▶ _Page extract_:
◆ ◆ ◆ ◆ ◆

The paper is nevertheless problematic in its current form as it seems to present the data in an overly complicated, misleading and bungled way. I would allow a resubmission only after a really thorough major revision.

 

One major problem I have with the paper is in the data: up to which point the results from two weeks of laboratory incubation of soil samples from one plantation site allow to draw wide-ranging ecological and climate-related conclusions? The soil under a 13-year-old poplar plantation might still reflect much of the previous land use, and such a plantation is hardly representative of forests. The authors draw very generic conclusions about CH4 fluxes in forest soils – these might be allowed as speculative but there should be more attention paid in the discussion to this methodological limitation and what it could mean for the data. E.g. how would the reported relationships in older, more mature, more diverse forests look like? What speaks in favor of generalizations is the fact that they look at environmental controlling variables – these might work similarly in every site, but we do not have proof of this and so the discussion needs to reflect this in better ways.

◆ ◆ ◆ ◆ ◆

Collected data:

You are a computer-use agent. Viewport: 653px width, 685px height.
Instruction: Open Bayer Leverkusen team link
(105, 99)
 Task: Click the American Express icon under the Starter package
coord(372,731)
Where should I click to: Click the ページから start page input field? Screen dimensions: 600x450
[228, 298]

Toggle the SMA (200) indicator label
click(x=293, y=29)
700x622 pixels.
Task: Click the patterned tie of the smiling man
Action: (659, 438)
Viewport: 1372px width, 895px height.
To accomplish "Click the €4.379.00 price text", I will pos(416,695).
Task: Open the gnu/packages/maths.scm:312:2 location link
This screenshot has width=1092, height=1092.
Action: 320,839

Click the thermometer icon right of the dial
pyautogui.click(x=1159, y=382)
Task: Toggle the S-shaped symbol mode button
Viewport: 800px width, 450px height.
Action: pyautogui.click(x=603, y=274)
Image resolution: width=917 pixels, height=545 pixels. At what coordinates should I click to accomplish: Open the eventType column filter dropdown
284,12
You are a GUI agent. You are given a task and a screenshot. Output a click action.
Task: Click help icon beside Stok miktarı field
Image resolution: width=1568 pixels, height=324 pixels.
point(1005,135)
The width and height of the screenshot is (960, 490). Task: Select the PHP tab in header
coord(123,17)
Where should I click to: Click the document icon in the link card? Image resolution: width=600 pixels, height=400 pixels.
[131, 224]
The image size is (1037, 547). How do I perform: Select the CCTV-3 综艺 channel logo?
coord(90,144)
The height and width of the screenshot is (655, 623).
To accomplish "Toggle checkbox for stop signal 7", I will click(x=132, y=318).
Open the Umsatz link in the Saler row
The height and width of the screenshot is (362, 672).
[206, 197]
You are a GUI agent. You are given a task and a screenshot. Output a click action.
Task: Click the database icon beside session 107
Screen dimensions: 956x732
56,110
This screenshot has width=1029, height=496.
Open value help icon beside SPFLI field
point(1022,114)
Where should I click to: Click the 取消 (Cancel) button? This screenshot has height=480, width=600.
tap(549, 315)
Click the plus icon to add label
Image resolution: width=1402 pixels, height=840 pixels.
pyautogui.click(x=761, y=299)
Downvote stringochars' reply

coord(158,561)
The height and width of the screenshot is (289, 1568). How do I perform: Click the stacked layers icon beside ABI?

◆ ◆ ◆ ◆ ◆

▶ _Task to carry out_: Output the stretch of the paper review from "The paper is nevertheless" through "thorough major revision.", copied word for word.

▶ _Response to the exercise_:
The paper is nevertheless problematic in its current form as it seems to present the data in an overly complicated, misleading and bungled way. I would allow a resubmission only after a really thorough major revision.